Os figurinos da trama foram criados por Carlos Haraldo Sörensen e Arlindo Rodrigues em uma época em que os figurinos eram confeccionados somente pela própria emissora. O figurino de João Coragem foi uma exceção sendo comprado na loja Windsor, inclusive seu colete de couro de animal, sua marca registrada.
Cavalos eram muito utilizados nas gravações de “Irmãos Coragem”, já que a maioria dos personagens cavalgava, mas somente Tarcisio Meira sabia realmente manejar o animal. Na época da novela, a atriz Glória Menezes teve meningite e chegou a ficar um mês sem gravar, mas o público não percebeu pois a novela tinha uma frente muito grande de capítulos.
Janete Clair criou o personagem Duda para manter o público urbano da novela e como ele era um jogador de futebol a autora contou com a assessoria do comentarista e jornalista esportivo João Saldanha. Já para desenvolver as personalidades de Lara, Janete contou com a ajuda do neurocirurgião Pedro Sampaio. A autora ainda se preocupava em atender as necessidades dos telespectadores e criava cenas em que os vilões se davam muito mal e heróis se davam bem, isso mesmo antes do final. Anteriormente isso não acontecia.
“Irmãos Coragem” foi a estréia de Sonia Braga na TV Globo, além de unir os casais mais famosos da emissora: Tarcisio Meira e Glória Menezes, além de Cláudio Marzo e Regina Duarte, que saíram antes do fim da novela para estrear “Minha Doce Namorada” as 19h. Durante a novela, Regina Duarte ficou grávida de seu primeiro filho e teve que se afastar da trama, a autora inventou que sua personagem também engravidava.
A trilha sonora de “Irmãos Coragem” foi lançada originalmente em apenas um álbum, que continha os sucessos: “Nosso Caminho”/ Maysa, “João Coragem”/ Tim Maia, “Flamengo, Flamengo”/ Maria Creusa e o tema de abertura “Irmãos Coragem” na voz de Jair Rodrigues, que só passou a ser utilizada a partir do capítulo 31, quando João encontra o diamante. Antes disso, a abertura contava com um tema instrumental. Curiosamente, Claudio Cavalcanti e Regina Duarte tinham musicas cantadas por eles no álbum da novela. As musicas eram temas de seus personagens.

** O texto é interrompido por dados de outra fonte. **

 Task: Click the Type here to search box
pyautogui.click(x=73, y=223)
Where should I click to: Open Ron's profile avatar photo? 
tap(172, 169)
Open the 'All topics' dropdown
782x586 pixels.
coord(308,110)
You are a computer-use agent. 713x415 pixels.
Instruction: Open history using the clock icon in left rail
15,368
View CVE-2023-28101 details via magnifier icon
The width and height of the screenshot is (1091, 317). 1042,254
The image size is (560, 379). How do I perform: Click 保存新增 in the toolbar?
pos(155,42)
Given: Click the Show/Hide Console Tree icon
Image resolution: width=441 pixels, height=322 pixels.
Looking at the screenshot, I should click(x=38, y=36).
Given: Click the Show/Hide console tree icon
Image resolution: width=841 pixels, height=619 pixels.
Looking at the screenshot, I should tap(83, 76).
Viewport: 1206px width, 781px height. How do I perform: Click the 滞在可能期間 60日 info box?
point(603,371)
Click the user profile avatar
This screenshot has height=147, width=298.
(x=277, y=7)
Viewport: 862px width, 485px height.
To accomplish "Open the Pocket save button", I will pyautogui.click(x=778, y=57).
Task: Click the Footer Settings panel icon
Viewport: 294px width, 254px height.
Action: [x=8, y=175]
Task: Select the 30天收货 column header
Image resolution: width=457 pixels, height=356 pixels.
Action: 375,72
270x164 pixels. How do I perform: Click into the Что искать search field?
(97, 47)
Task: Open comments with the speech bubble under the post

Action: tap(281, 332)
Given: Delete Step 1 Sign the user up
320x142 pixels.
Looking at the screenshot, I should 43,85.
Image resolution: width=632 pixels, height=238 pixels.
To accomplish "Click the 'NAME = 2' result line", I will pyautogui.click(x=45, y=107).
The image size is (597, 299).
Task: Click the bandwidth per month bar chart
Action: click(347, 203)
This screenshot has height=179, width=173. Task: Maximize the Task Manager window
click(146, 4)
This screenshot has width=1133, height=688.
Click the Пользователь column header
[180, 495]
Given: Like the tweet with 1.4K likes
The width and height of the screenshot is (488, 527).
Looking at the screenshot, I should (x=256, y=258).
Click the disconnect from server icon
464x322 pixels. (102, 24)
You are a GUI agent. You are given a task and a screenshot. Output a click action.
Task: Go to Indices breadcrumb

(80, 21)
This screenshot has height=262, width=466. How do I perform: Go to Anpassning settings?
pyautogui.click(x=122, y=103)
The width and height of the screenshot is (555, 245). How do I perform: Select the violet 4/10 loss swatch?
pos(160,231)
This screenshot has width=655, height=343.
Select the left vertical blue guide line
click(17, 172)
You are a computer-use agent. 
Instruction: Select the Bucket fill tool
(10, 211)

Além de entreter, a autora Janete Clair utilizou a novela para apresentar um micro cosmos do Brasil. Assim como o Brasil que vivia no regime militar, a ditadura era imposta através de Pedro Barros. Para combater o vilão, Jerônimo Coragem tentava entrar para a política e assim como no resto do pais, as eleições eram de mentira, afinal tudo era manipulado. Em ação ousada,os partidos de esquerda conseguiram votos nulos durante a eleição para senadores e vereadores. A população votou fortemente em Jerônimo Coragem, personagem da novela.
“Irmãos Coragem” foi a segunda maior novela da Globo com 328 capítulos, perdendo somente para “A Grande Mentira”, que teve 341 capítulos. A novela foi um sucesso retumbante de publico e critica, tendo audiência maior que o final da Copa de 1970, entre Brasil e Itália, exibida no domingo. O capítulo exibido na segunda-feira foi maior que o final do torneio. A audiência da novela era de 85%, um recorde para a época.
A novela foi reapresenta duas vezes em comemoração: aos 15 e 25 anos da TV Globo em 1980 e 1990 respectivamente. Em 2011, a novela foi lançada em DVD, com 8 discos. Em comemoração aos 30 anos da Rede Globo em 1995, a emissora carioca realizou um remake da novela, dessa vez sem sucesso.
“Irmãos Coragem” é considerado por críticos o maior trabalho de Janete Clair, mas antes de mais nada a autora era uma expert da alma humana, que sabia como ninguém despertar sentimentos e o interesse do telespectador. Talvez seja talento, ou mera criatividade, mas nada pode apagar as novelas de Janete Clair, nossa eterna maga das 8.